(Text block begins)
AI Performance: MLPerf Training on Cisco UCS C885A M8 HGX Platform with NVIDIA GPUs White Paper

Executive summary

With generative AI poised to significantly boost global economic output, Cisco is helping to simplify the challenges of preparing organizations’ infrastructure for AI implementation. The exponential growth of AI is transforming data-center requirements, driving demand for scalable, accelerated computing infrastructure.

To this end, Cisco recently introduced the Cisco UCS C885A M8 Rack Server, a high-density GPU server designed for demanding AI workloads, offering powerful performance for model training, deep learning, and inference. Built on the NVIDIA HGX platform, it can scale out to deliver clusters of computing power that will bring your most ambitious AI projects to life. Each server includes NVIDIA Network Interface Cards (NICs) or SuperNICs to accelerate AI networking performance, as well as NVIDIA BlueField-3 Data Processing Units (DPUs) to accelerate GPU access to data and enable robust, zero-trust security. The new Cisco UCS C885A M8 is Cisco’s first entry into its dedicated AI server portfolio and its first eight-way accelerated computing system built on the NVIDIA HGX platform.

To help demonstrate the AI performance capacity of the new Cisco UCS C885A M8 Rack Server, MLPerf benchmarking performance testing for Training 5.1 was conducted by Cisco, using NVIDIA H200 GPUs, as detailed later in this document.
(Text block ends)
(Entries shown begins)
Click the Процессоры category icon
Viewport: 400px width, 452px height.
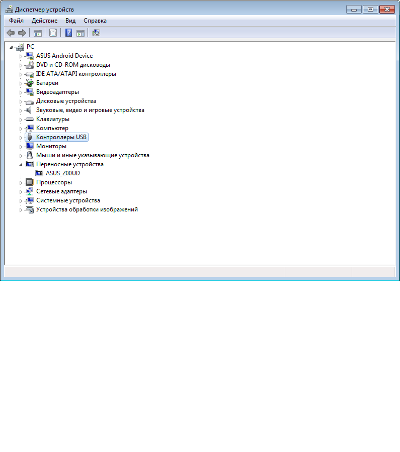tap(29, 182)
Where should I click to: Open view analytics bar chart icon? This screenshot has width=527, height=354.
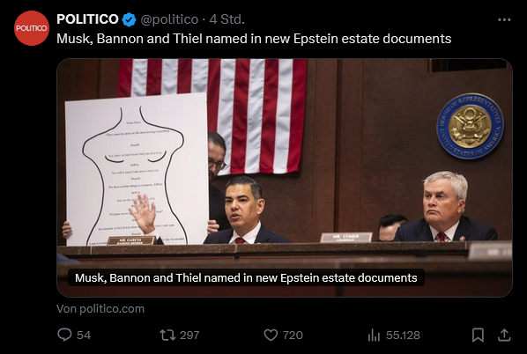(374, 335)
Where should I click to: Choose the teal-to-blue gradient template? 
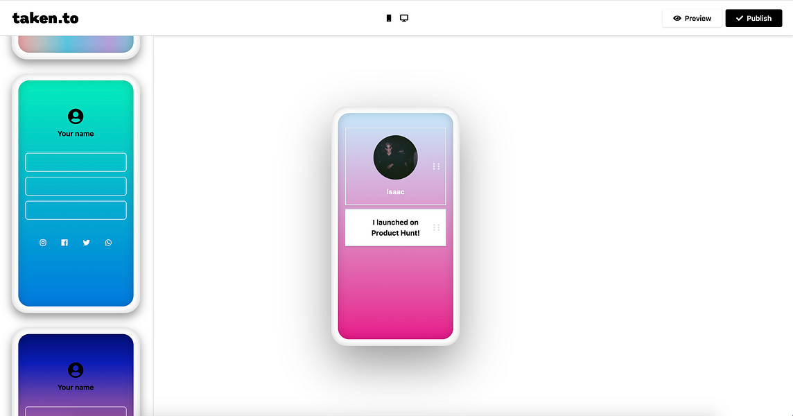(x=76, y=193)
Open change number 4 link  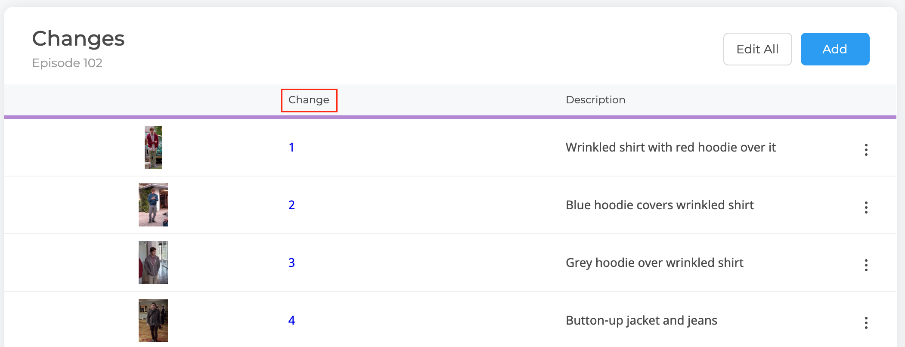(291, 320)
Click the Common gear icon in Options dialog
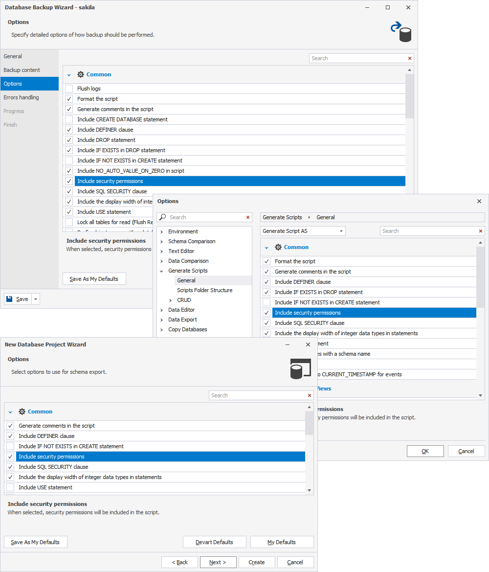This screenshot has width=489, height=572. 278,247
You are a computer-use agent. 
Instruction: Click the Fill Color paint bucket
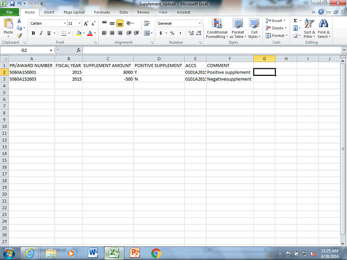[x=78, y=33]
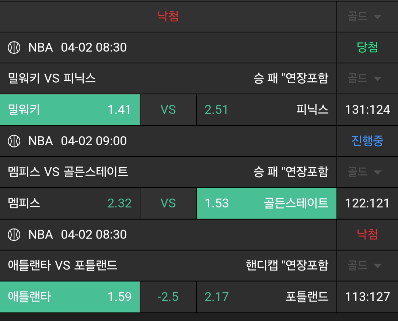Select 멤피스 bet at 2.32 odds

(x=70, y=203)
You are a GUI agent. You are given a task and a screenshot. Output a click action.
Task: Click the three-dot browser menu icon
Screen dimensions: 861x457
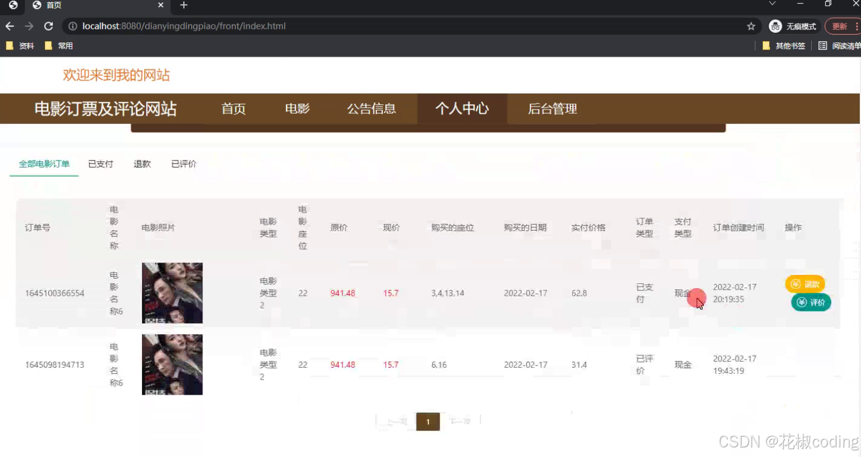(x=857, y=26)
(Entries shown ends)
▸ Your tasks
**1.** According to the white paper, which GPUs did Cisco use for the MLPerf Training 5.1 testing?
**2.** In the white paper, rewrite the passage between "Executive summary" and "accelerated computing infrastructure.", inclusive, substituting "hardware" for "infrastructure".
**3.** What workloads does the white paper say the Cisco UCS C885A M8 Rack Server offers powerful performance for? List all of them.

▸ Answers by task
**1.** NVIDIA H200 GPUs.

**2.**
Executive summary

With generative AI poised to significantly boost global economic output, Cisco is helping to simplify the challenges of preparing organizations’ hardware for AI implementation. The exponential growth of AI is transforming data-center requirements, driving demand for scalable, accelerated computing hardware.

**3.** Model training, deep learning, and inference.